ASSIGNMENT 1. In the look back at one year of COVID in Tulalip, through what date did the March 16, 2020 decision close Tulalip Resort Casino, Quil Ceda Creek Casino and Bingo gaming operations?
ASSIGNMENT 2. Extend the retrospective on a year of COVID in Tulalip past its final sentence.

Looking back at one year of COVID in Tulalip

By Micheal Rios, Tulalip News

Recounting the early days of COVID-19 bursting onto the global scene feels like a blur. A mangled mess of breaking news relying heavily on public health officials deploying then-foreign concepts like novel coronavirus, asymptomatic, presumptive positive, contact tracing, self-isolation, and lest we forget, telling the public to stop hoarding toilet paper.

For many people in Tulalip, and all over the world for that matter, life will never return to the way things were pre-COVID. From devastating losses to new norms, like mask mandates and social distancing, to the Tribe’s reopening process and vaccine distribution, we take a look back at twelve months of adapting to the new normal.

March 2, 2020

The Snohomish County Health District states the risk of contracting Coronavirus is very low. The Board of Directors and the core team meet for a strategic planning session about the Coronavirus. They begin to implement a plan to ensure the safety of our community.

March 3, 2020

Tulalip leadership received notification of two community residents transported to local hospitals with similar symptoms to COVID-19. Out of an abundance of caution, public notice is sent out. The notice states coronavirus is generally considered a mild illness in most healthy individuals. It also states the elderly, those with underlying health conditions and those will compromised immune systems may be severely affected by the virus.

March 13, 2020

The U.S. President declares a national state of emergency. A triage tent is set up at the entrance of the Tulalip health clinic where patients are asked a series of questions, offered hand sanitizer and, depending on their symptoms, offered a mask. The community is urged to disinfect high touch surfaces, wash hands often, and refrain from touching your eyes, nose and mouth.

March 16, 2020

The decision is made to close Tulalip Resort Casino, Quil Ceda Creek Casino and Bingo gaming operations through March 31. Tulalip’s emergency management team is actively working with Snohomish County and Washington State response teams. Effective immediately both Tribal Government and Quil Ceda Village reduce working personnel to essential staff only.

A community-led food distribution gives away 5,000 pounds of food to tribal members in just one hour.

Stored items
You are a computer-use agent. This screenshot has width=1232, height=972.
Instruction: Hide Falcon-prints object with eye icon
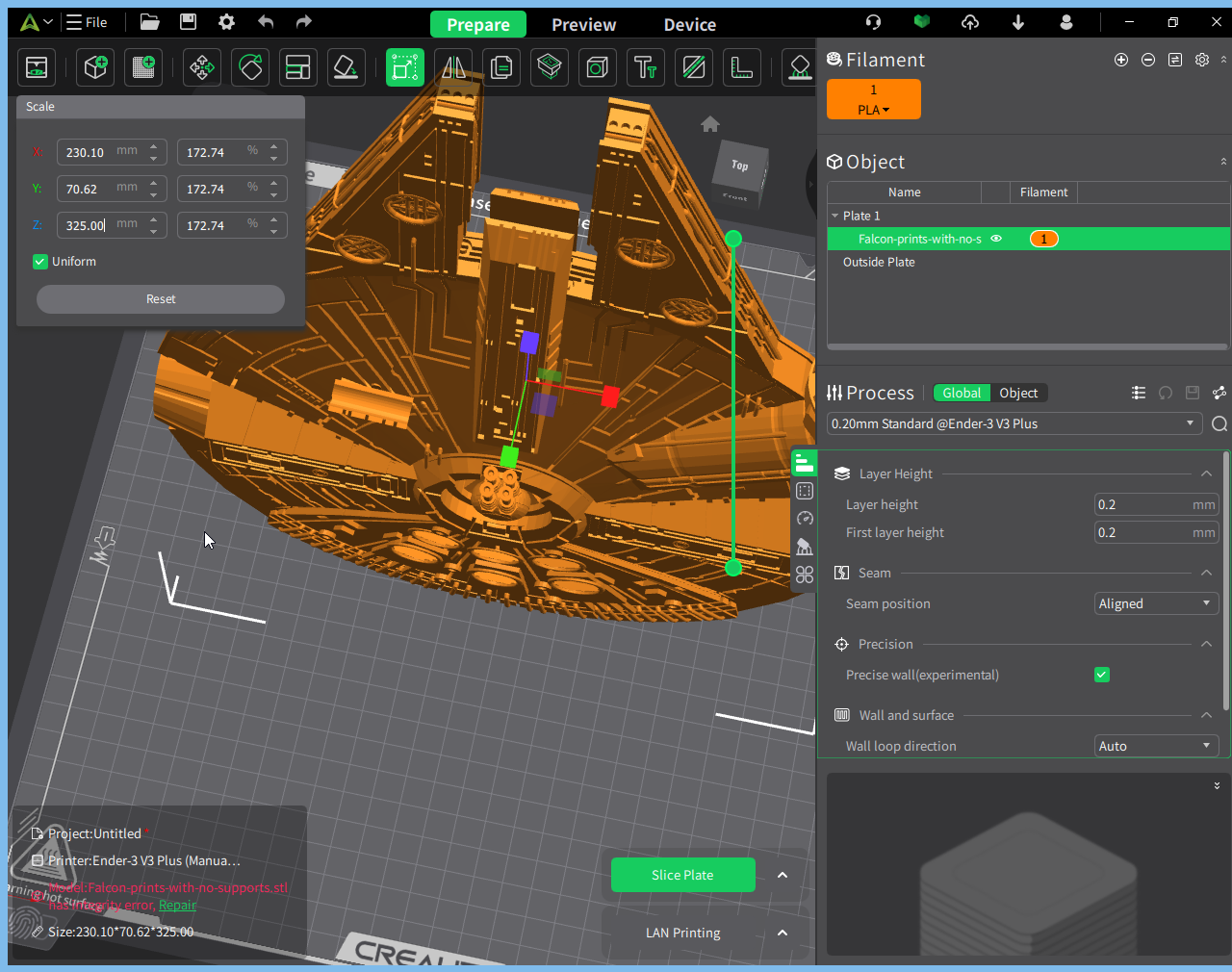point(996,239)
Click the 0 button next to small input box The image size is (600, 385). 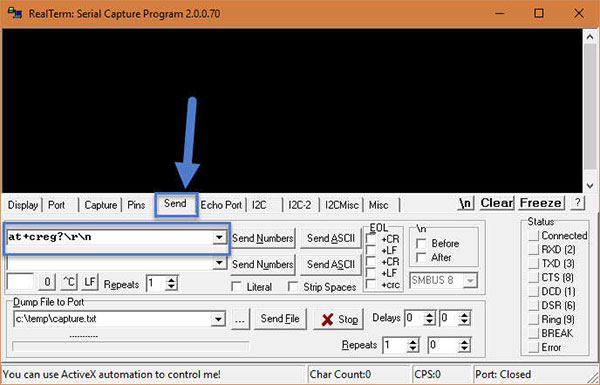click(x=47, y=282)
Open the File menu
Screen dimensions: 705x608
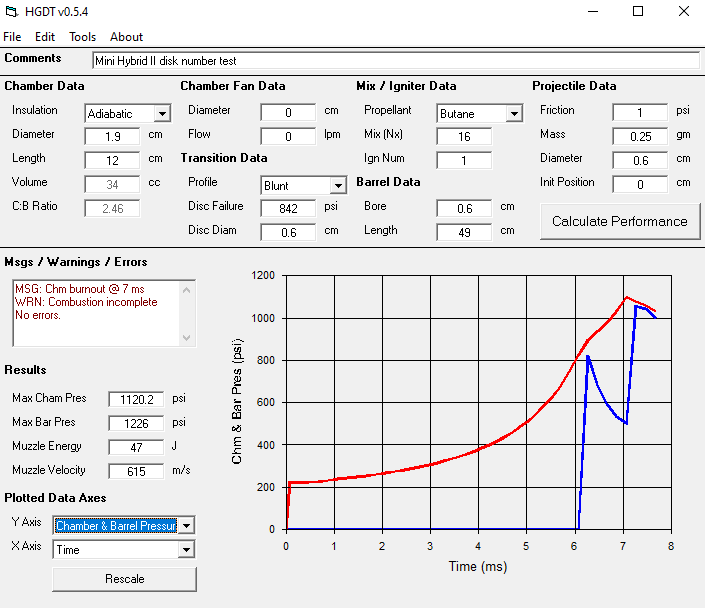(12, 37)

OUTPUT 1. March 31

OUTPUT 2.
March 23, 2020

Tulalip leadership received notification of two more confirmed positive cases of Covid-19 within the Reservation. One showed symptoms, while the other was asymptotic or showing no symptoms. This highlighted the need to stay home and stop visiting, hugging, or interacting with anyone other than those in your household. 

Community Health begins working with Tulalip Bay Fire on contact tracing. All Tulalip facilities, including outdoor areas like neighborhood parks, skate park and ball fields, are closed.

March 25, 2020

Emergency Order: Stay Home and Stay Healthy is proclaimed by Tulalip Board of Directors until further notice. Community is informed of six confirmed cases of COVID-19 on the Reservation, including it being a cause of death for one tribal elder.

Marysville School District staff distributed over 1,000 Chromebooks to their elementary-aged families.

March 28, 2020

Tulalip authorizes code to order and enforce quarantines to protect the safety of the community. A resolution enacted within the code appoints Tulalip’s Dr. John Okemah as the authorized medical officers whereby he can issue detention, isolation, or quarantine of a person involuntarily for up to 14 days. Violation of an order can result in a civil infraction with a fine up to $1,000 or $500 per day in case of continuing infraction. 

Tribe is currently operating on a skeleton staff. Most Tulalip entities closed on March 17. Mandatory furloughs set to begin on April 13.

April 3, 2020

Tulalip Health System begins offering telemedicine or video appointments via Zoom with medical providers, mental health therapists, and chemical dependency therapists. Tulalip co-funded an additional ambulance for Tulalip Bay Fire as part of COVID-19 response. This new until is responsible for transporting both Tulalip and non-Tulalip who are presumptive positive with virus for medical care.

Tulalip tribal member Georgina Medina starts her own mask making business. Her unique, Native-inspired masks are a huge hit and she sells them to customers from Alaska to California.

April 24, 2020

Karen I. Fryberg Health Clinic contracts with a local lab to conduct COVID-19 tests, which means test results are delivered in 24 hours or less.

Quil Ceda Elementary staff eagerly assemble for a positivity-filled parade through the Tulalip Reservation. The caravan featured 70+ cars decorated with loving messages to their students like ‘We miss you!’, ‘You are amazing’ or ‘Stay safe!’.

May 15, 2020

The Tribal Government furlough has been extended through June 30. When employees return to their offices, they will have their temperature checked as a precaution. They will also be asked to wear face masks, implement social distancing, and work staggered schedules.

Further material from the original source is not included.